PAGE EXTRACT:
(begin)
Renames a file or files.

RENAME [drive:][path]filename1 filename2.
REN [drive:][path]filename1 filename2.

Note that you cannot specify a new drive or path for your destination file.

Moves files and renames files and directories.

To move one or more files:
MOVE [/Y | /-Y] [drive:][path]filename1[,...] destination

To rename a directory:
MOVE [/Y | /-Y] [drive:][path]dirname1 dirname2

[drive:][path]filename1 Specifies the location and name of the file
or files you want to move.
destination Specifies the new location of the file. Destination
can consist of a drive letter and colon, a
directory name, or a combination. If you are moving
only one file, you can also include a filename if
you want to rename the file when you move it.
[drive:][path]dirname1 Specifies the directory you want to rename.
dirname2 Specifies the new name of the directory.

/Y Suppresses prompting to confirm you want to
overwrite an existing destination file.
/-Y Causes prompting to confirm you want to overwrite
an existing destination file.

The switch /Y may be present in the COPYCMD environment variable.
This may be overridden with /-Y on the command line. Default is
to prompt on overwrites unless MOVE command is being executed from
within a batch script.

HOPE THAT HELPED U

WOLVERINE X


----------



## JohnWill (Oct 19, 2002)

If you're a limited user, you probably can't do any of the stuff you're trying to do, with the possible exception of starting up Explorer and moving files.

Who's machine is it if you don't have admin rights?


----------



## system366 (Apr 27, 2007)

Thank you for the help, thats aload m8 =]


----------



## wolverinex (May 1, 2007)
(end)
DATASET EXTRACT:
(begin)
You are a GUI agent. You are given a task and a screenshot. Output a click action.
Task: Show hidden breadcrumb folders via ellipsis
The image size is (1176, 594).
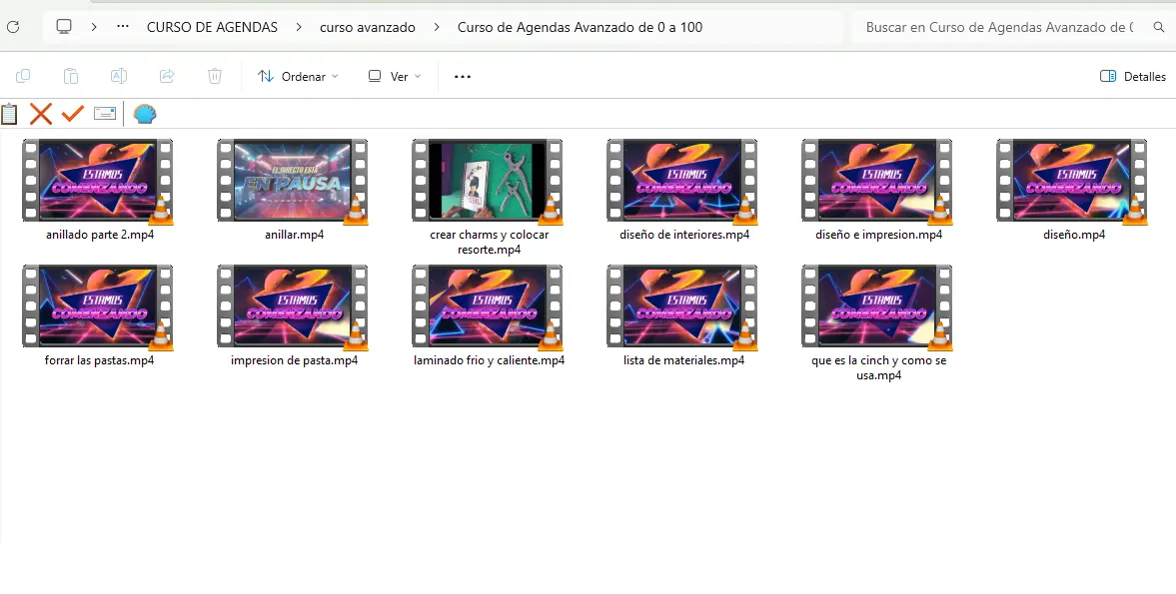[x=123, y=27]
(end)
WRITTEN INSTRUCTION 1:
From the forum thread on renaming and moving files, extract the passage running from "This may be" up to and including "(Oct 19, 2002)".
WRITTEN INSTRUCTION 2:
Pick up the forum thread on renaming and moving files at the point where it stops, and carry it on.

RIGHT ANSWER 1:
This may be overridden with /-Y on the command line. Default is
to prompt on overwrites unless MOVE command is being executed from
within a batch script.

HOPE THAT HELPED U

WOLVERINE X


----------



## JohnWill (Oct 19, 2002)

RIGHT ANSWER 2:
yeah i am on my family computer and some of the dos commands are unaccessable is there any way to gain access to these commands?


WOLVERINE X


----------



## JohnWill (Oct 19, 2002)

Ask whoever is the administrator to grant you the rights.


----------



## system366 (Apr 27, 2007)

Well i was testing them out at a training centre i go to and had many problems with the Shutdown command until i changed thier admin pass through Dos (Yep... they dont think to block that as every1 else there is a computer illiterate chave eccept when it comes to MSN) so i changed the pass for admin and logged in under Staff and they all worked fine =D... now i just gotta try n find a password document to find out what thier pass usta be and chnage it back XD


----------



## JohnWill (Oct 19, 2002)

That's where you're going to come to grief. I don't think you'll find any "password document", so they'll surely know you tampered with the machine.


----------



## system366 (Apr 27, 2007)

They have a disc labeld "Passwords" which they keep in the safe in reception and i have a feeling that there will be w copy of the Documents on thier Back-Up drive... if not ill do a File recovery on the main host computer in reception and get a copy of the document with the passwords =D... Im not so stupid as they think XD


----------



## JohnWill (Oct 19, 2002)

I'm going to close this one, since what you are doing is clearly against school policy, and is likely to land you in trouble. I suggest you read the TSG Rules before any more posts, we don't help with illegal activities or valid restrictions on access.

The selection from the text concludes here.